I find that subspaces of vectors makes sense, but I'm having trouble with the following problem involving a function:
Let $a$ be a real number and consider the following subset of $C[-1,1]$: $$F := \{f(x) \in C[-1,1]: f(0) = a\} $$ For which values of $a$ is $F$ a subspace of $C[-1,1]$? If $F$ is a subspace, prove it.
I am really confused on how to solve this. I understand that with vectors, one criteria for being a subspace is containing the zero vector. Would this be the same as this function needing to go through the origin so that $f(0)=0$? Thank you!

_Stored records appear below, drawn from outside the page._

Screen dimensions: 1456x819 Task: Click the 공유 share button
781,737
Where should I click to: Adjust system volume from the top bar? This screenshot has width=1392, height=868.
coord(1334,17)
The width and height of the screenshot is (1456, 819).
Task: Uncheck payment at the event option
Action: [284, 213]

The zero vector of your space is the function $x \mapsto 0$. We know that it must be contained in that set in order for it to be a subspace. And since this set contains functions $f$ only such that $f(0) = a$ we have that $a$ must be $0$ in order for it to be a candidate subspace.
Now is it really a subspace? Yes because not only the zero vector is there but also for all vectors $f,g$ and any scalar $\lambda$ we have $$ (f + g)(0) = f(0) + g(0) = 0 \implies f+g \in F$$ $$ (\lambda f)(0) = \lambda f(0) = 0 \implies \lambda f \in F $$
Hence $F$ is subspace only if $a=0$.